Armed police force entered the campus of one of Pakistan’s leading universities earlier this week to forcefully disperse a peaceful demonstration by the university students.
Subsequent events at the Quad-i-Azam University in the capital Islamabad led to tragic, chaotic and unfortunate – whatever you call it – circumstances, with blood-stained students beaten-up by the police and rounded up into police vehicles. These heart breaking images went viral on social media, amplifying the impacts of state oppression against the very basic right of assimilation and protesting to defy oppressive policies.
A total of 70 students of the QAU were taken into custody by the federal capital’s police for demanding the release of expelled students, protesting against an increase in the fee, and a number of other anti-student measures adopted by the university administration. Justifying the high-handedness of the police, the Vice Chancellor of the QUA, Dr. Javed Ashraf, pronounced these students as “some unruly individuals.”
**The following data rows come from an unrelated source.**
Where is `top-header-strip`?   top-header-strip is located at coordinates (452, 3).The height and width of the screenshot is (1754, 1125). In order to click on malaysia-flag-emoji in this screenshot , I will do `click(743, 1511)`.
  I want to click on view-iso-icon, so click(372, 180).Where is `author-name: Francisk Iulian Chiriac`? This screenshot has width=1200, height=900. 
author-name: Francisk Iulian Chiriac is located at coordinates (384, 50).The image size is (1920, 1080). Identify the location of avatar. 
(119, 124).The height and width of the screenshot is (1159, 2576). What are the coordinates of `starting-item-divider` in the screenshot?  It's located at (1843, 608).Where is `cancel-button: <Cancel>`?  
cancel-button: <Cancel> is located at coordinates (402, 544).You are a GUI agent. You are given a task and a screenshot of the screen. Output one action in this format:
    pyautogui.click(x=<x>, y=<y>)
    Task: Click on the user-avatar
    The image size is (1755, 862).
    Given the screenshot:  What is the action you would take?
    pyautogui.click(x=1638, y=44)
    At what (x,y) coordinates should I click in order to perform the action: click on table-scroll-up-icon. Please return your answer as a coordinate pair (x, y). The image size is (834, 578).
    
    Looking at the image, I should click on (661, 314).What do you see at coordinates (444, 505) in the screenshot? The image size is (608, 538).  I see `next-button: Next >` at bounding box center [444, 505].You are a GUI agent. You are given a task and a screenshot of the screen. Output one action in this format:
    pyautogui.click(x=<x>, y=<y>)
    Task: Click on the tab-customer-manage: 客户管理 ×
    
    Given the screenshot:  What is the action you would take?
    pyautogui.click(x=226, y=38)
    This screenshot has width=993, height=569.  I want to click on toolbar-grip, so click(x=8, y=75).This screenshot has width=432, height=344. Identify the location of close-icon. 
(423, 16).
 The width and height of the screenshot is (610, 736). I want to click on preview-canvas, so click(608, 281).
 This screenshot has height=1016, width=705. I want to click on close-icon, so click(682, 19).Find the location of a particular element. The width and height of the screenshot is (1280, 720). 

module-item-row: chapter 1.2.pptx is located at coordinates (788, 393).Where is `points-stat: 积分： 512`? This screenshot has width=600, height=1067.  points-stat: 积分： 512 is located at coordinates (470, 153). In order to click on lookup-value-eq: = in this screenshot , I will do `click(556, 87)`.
In this particular case, the QAU administration might argue the extreme intervention was made for the welfare of the students – who have nothing to do with all this ‘politics’; as if a political engagement for rights is a crime, and wish to go on with their studies. But, what about the students coming from poor provinces such as Baluchistan and remote areas of other provinces? Those who cannot afford an increase in fee, but are equally dreaming of a promising future, like the one available to their university peers from the well-off capital of Islamabad. Finally, since when and with what reasons has peaceful agitation become a crime, with demonstrations on a university campus, at that.
It comes then as no surprise that there isn’t a prominent presence of locally educated bright minds on the political arena in Pakistan, a country dominated by feudalism and nepotism. Universities are repeatedly failing to nurture young minds beyond the production of machine-like thinkers. Students are simply groomed to perform certain tasks in line with guidelines and instructions.
In April this year, a young university student, Mashal Khan, was lynched to death on the Abdul Wali Khan University campus by some fellow students who charged him of alleged blasphemy. Later in May, Saad Aziz – a young educated boy from a leading private educational institute in Karachi, confessed to killing members of Shia community and a leading female civil society activist Sabeen Mehmood in the port city.
In September, police in southern Sindh province accused a Karachi University student for being an active commander of a militant group and involved in attempted murder of a provincial assembly member.
A clear-eyed view of the situation demands that the students should be allowed to exercise their democratic rights, engage in healthy debates that fuel individualistic thinking, instead of being oppressed and left for exploitation.